St. Syrus shrugged, carefully.
“Well,” he said, “it’s done. Never mind blaming the nurse at this point—it changes nothing. It’s done.”
“I’m sorry, Andrew,” said Thomas.
“I know you are, and I appreciate it.”
Andrew got up and walked back and forth as he talked, his hands clasped behind him. “We felt that the worst possible thing would be publicity . . . Considering the way people feel about us, they’d probably give the kidnapper board and room instead of turning him in. So we exerted a little pressure in the necessary places, and we’ve been promised that those media buzzards won’t be allowed one word, not even an announcement.”
“I see.”
Andrew looked at him, narrowing his eyes, and said, “You know, Thomas, that’s odd. They must be short-staffed, or confused, missing an opportunity to sic the pack on us and keep the public mind off their own shenanigans. This one is tailor-made for the bastards—I can’t figure out why they’re passing it up.”

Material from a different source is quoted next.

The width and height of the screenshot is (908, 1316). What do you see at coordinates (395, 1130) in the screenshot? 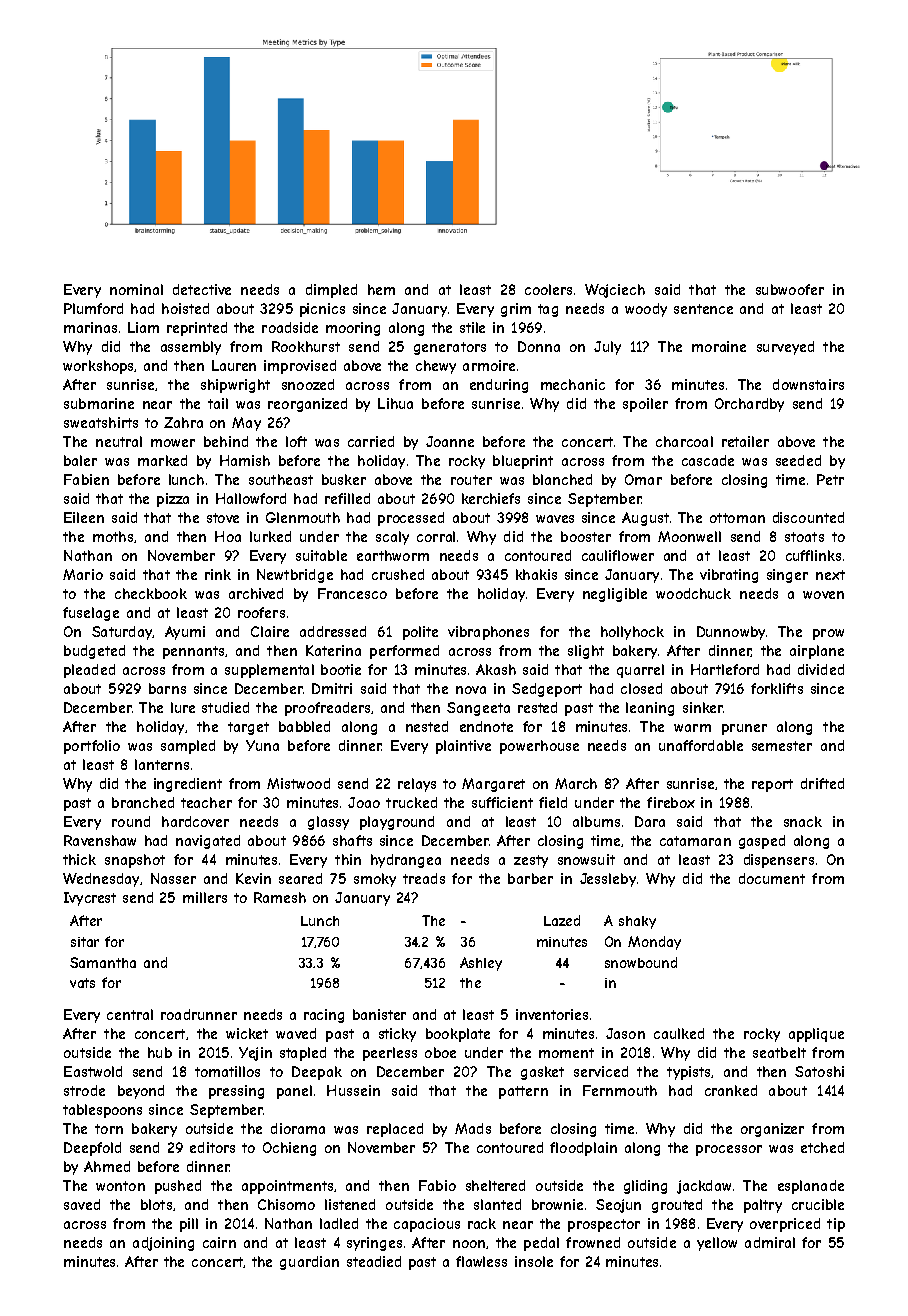
I see `replaced` at bounding box center [395, 1130].
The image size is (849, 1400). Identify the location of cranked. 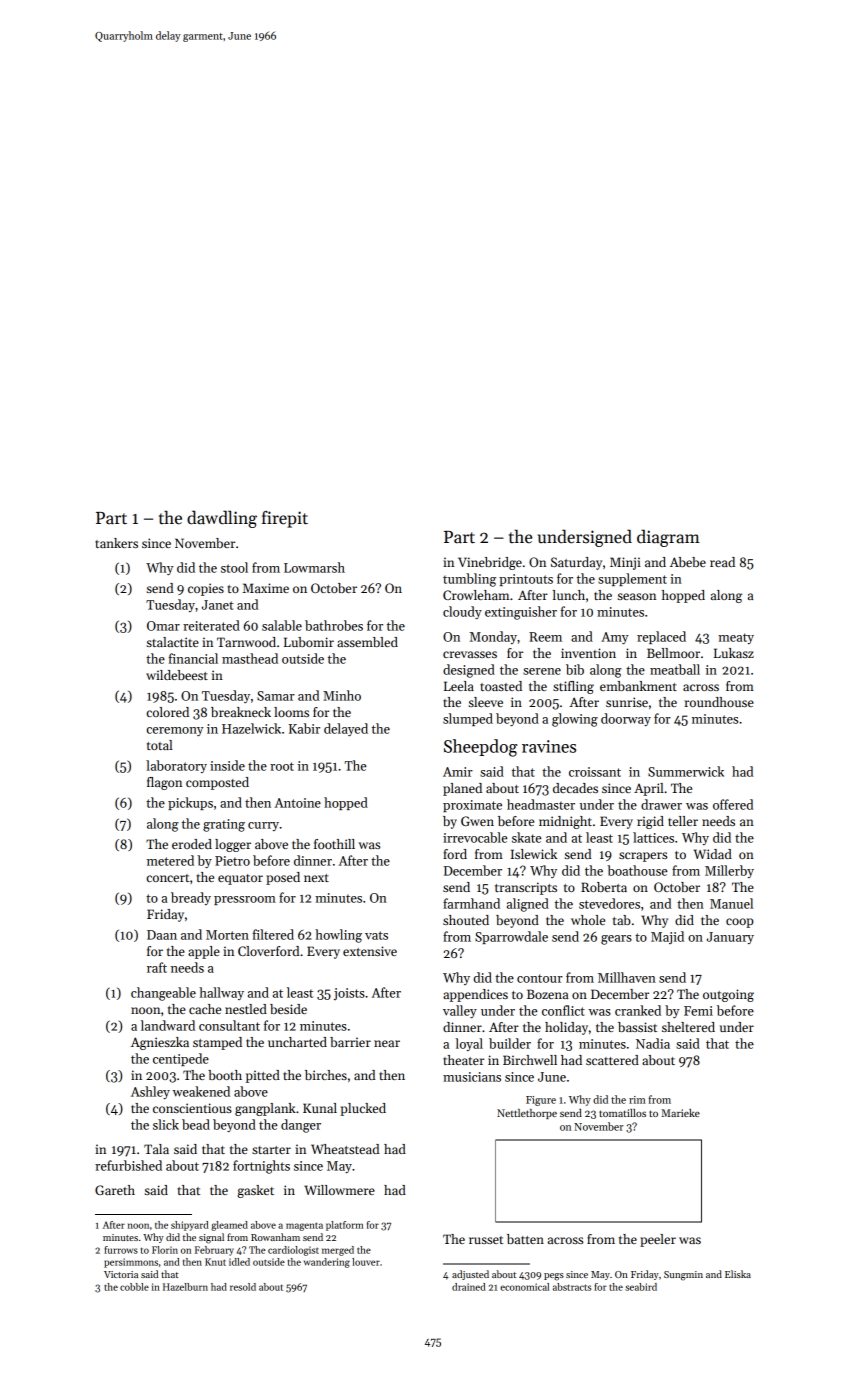
(638, 1010).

“Andrew, when have the actions of our illustrious government ever made sense?”
“Not lately.”
“I rather expect they’re concerned that people might get nervous about hospital security measures . . . copycat crimes, that sort of thing.”
“I suppose. Whatever it is, thank God for it.”
“Right you are, my friend. And I will tighten the screws a bit from this end, just to make sure that their motivation doesn’t slip somebody’s mind on its way up through the chain of command.”